Your task is to count the lines of the records that contain "agent". Answer with the number and nothing else.

[Dataset entries]
Content starts

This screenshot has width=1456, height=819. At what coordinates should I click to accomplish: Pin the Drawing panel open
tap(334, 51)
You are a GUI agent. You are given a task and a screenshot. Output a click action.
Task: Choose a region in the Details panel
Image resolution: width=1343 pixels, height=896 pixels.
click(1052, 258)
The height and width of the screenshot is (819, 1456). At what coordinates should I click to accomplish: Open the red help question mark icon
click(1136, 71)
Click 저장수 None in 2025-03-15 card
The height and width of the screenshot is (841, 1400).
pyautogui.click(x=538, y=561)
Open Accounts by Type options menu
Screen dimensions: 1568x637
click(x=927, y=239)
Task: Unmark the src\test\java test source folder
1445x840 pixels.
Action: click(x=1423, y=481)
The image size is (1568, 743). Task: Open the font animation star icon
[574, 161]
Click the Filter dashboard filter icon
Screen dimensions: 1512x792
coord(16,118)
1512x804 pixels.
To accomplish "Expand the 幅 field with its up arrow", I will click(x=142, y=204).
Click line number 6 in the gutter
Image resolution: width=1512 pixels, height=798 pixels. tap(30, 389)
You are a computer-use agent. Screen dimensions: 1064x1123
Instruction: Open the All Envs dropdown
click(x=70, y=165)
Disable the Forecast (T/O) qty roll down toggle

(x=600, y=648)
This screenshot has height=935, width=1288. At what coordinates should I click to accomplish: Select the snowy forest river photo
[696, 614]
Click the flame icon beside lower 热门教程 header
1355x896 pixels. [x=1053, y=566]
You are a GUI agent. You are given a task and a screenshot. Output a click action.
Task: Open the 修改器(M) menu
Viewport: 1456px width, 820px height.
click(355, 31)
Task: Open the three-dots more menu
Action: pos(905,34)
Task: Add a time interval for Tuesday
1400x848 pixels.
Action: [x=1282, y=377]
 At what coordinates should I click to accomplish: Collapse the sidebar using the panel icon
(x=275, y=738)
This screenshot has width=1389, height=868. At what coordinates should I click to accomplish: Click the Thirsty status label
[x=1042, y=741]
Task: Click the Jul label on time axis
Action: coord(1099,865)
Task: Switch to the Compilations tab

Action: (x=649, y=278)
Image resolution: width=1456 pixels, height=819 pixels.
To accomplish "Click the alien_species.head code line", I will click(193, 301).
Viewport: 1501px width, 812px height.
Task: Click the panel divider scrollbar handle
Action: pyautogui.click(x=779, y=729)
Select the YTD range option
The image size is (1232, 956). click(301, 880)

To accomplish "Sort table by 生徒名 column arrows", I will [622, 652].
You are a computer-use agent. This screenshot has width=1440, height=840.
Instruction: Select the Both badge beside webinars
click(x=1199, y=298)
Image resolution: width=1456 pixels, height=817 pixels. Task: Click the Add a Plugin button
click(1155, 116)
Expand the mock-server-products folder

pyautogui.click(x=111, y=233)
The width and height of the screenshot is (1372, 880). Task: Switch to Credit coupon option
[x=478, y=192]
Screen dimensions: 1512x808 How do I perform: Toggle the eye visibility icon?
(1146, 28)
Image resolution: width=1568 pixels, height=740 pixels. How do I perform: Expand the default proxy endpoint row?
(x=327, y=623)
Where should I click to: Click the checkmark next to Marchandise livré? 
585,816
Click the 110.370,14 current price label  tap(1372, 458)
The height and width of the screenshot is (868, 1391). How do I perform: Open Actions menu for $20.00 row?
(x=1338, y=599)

Content ends

Answer to this exercise: 4